Finite element investigation of residual stresses during laser powder deposition process as an innovative technique to repair worn rails

Abstract

In recent years, a great deal of effort has been made to use laser powder deposition (LPD) as a novel way of repairing damaged metal components. Minimizing the residual stress in the LPD process to prevent premature failure and delamination is very important, so the proper deposition material and technique must be used. This paper studies the use of the LPD process to repair a standard U.S. light rail by building up multiple deposition layers onto the worn railhead. The investigation of the rail repair process was performed through the systematic finite element modeling of the multi-layer LPD process using the element birth-and-kill technique.

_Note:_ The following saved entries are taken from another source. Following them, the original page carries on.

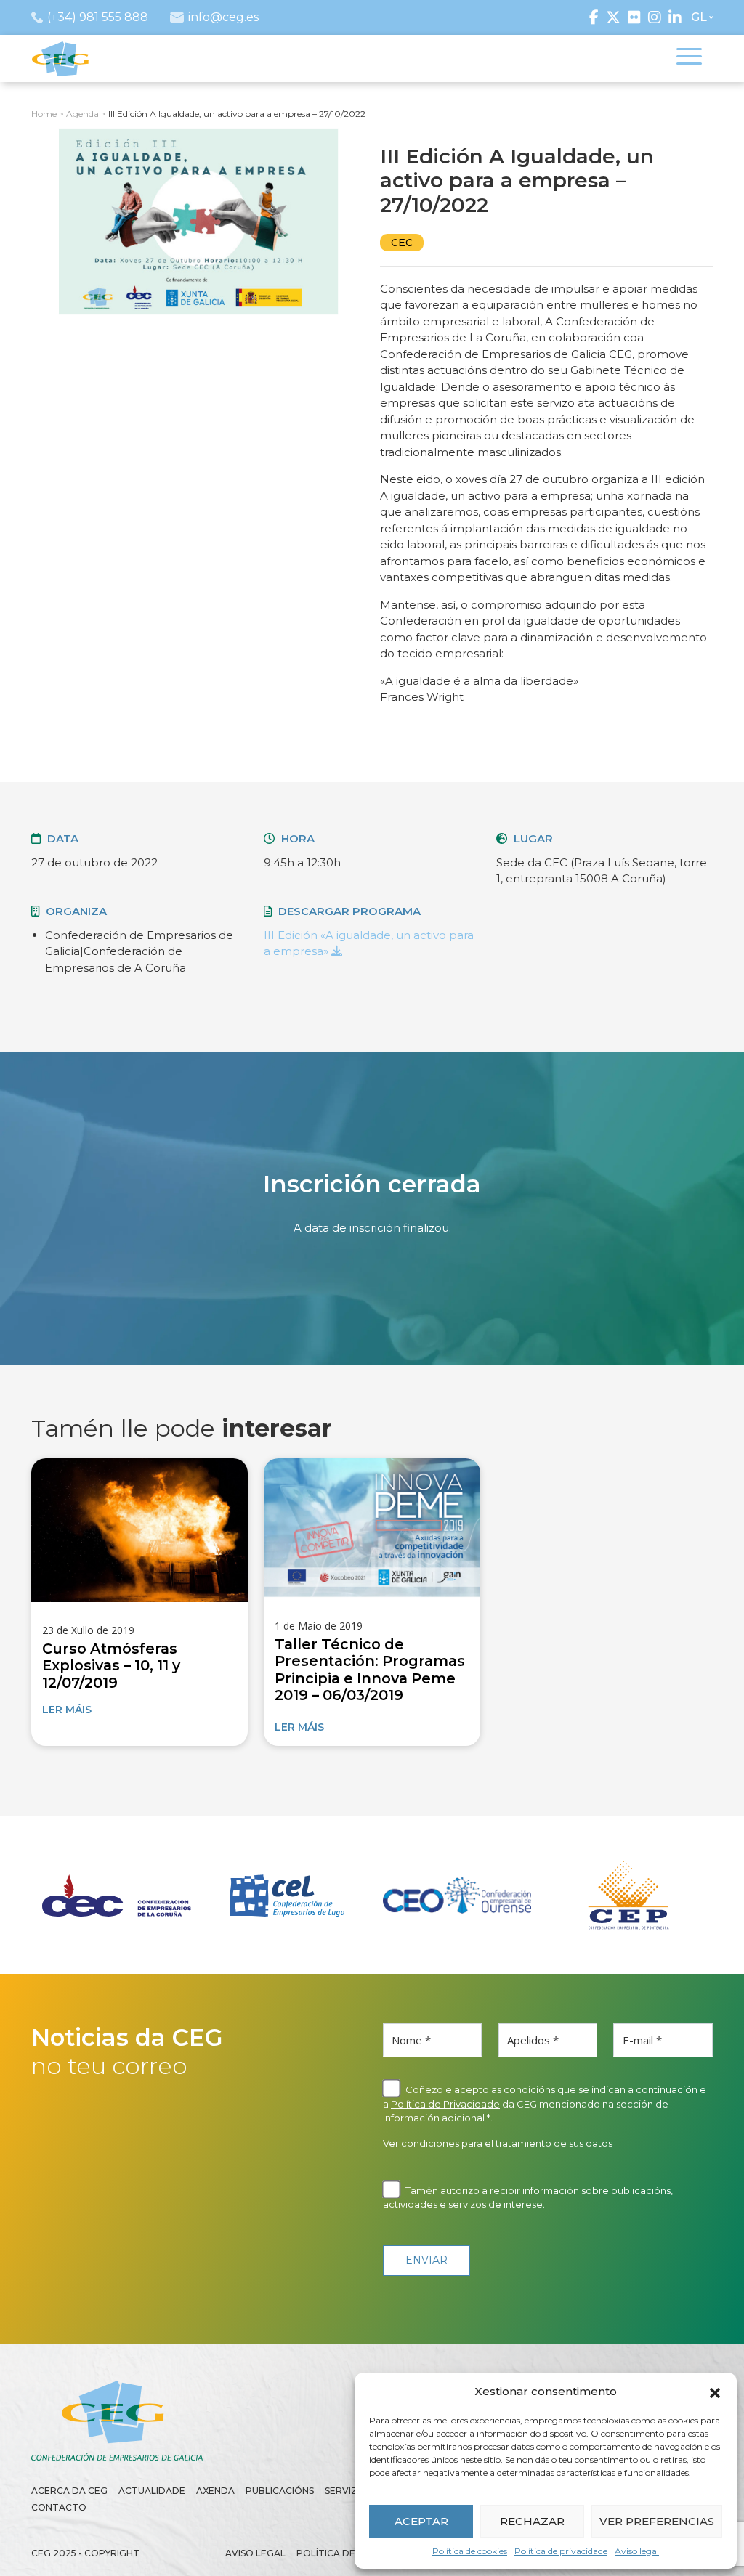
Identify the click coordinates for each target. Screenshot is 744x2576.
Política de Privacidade (445, 2104)
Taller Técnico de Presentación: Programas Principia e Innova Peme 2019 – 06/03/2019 (370, 1670)
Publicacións (280, 2490)
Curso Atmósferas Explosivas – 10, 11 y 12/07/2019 (111, 1665)
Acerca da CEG (69, 2490)
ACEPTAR (421, 2521)
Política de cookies (469, 2550)
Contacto (58, 2507)
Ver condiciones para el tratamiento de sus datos (497, 2143)
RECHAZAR (532, 2521)
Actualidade (151, 2490)
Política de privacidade (560, 2550)
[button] (715, 2391)
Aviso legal (637, 2550)
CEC (402, 242)
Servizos (348, 2490)
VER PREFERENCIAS (656, 2521)
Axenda (215, 2490)
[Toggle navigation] (689, 59)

In this technique, the effects of the type of deposition material and the preheating temperature on the magnitude and distribution of the residual stresses were studied. The candidate deposition steels included 304L stainless steel, 410L stainless steel, Stellite 6, and Stellite 21, each one of which was explored separately. To analyze the effect of preheating, various temperatures, that is, 25°C, 400°C, 600°C, 800°C, and 900°C, were set as the initial temperatures of the railhead. Ultimately, it was shown that preheating has a significant effect in minimizing the residual stresses. It was found that each increase in the preheating temperature resulted in an overall decrease of the residual stresses by 25%–30%. In addition, Stellite 21 was identified as the most promising deposition steel in terms of giving the least risk of failure and delamination.